| Entries provided |
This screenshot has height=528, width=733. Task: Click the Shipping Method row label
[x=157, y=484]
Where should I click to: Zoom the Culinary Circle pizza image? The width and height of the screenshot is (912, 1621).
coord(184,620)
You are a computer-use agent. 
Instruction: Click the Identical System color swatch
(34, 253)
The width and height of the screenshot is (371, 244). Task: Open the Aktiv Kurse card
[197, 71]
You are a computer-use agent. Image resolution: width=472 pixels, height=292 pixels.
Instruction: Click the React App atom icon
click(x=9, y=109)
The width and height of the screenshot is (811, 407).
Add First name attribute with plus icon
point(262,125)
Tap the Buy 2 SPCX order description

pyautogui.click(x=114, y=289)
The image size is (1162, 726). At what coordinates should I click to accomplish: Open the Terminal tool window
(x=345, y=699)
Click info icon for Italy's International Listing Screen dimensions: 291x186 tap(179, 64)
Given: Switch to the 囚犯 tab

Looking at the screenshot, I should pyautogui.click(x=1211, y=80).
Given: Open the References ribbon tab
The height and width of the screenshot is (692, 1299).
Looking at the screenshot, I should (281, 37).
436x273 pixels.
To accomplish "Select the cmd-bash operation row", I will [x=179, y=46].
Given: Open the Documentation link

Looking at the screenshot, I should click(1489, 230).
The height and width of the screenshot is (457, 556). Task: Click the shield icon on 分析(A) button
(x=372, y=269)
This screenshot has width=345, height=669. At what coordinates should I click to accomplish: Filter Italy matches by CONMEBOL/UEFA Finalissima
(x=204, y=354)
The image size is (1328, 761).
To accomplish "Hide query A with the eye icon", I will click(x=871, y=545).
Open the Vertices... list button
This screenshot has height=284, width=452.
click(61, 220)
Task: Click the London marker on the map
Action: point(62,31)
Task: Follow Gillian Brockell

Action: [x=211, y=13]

| Your goal |
Copy out the entries verbatim, starting at the line that contains "Given: Open the Documentation link" and ending at the last line of the entries.

| Worked solution |
Given: Open the Documentation link

Looking at the screenshot, I should click(1489, 230).
The height and width of the screenshot is (457, 556). Task: Click the shield icon on 分析(A) button
(x=372, y=269)
This screenshot has width=345, height=669. At what coordinates should I click to accomplish: Filter Italy matches by CONMEBOL/UEFA Finalissima
(x=204, y=354)
The image size is (1328, 761).
To accomplish "Hide query A with the eye icon", I will click(x=871, y=545).
Open the Vertices... list button
This screenshot has height=284, width=452.
click(61, 220)
Task: Click the London marker on the map
Action: point(62,31)
Task: Follow Gillian Brockell

Action: [x=211, y=13]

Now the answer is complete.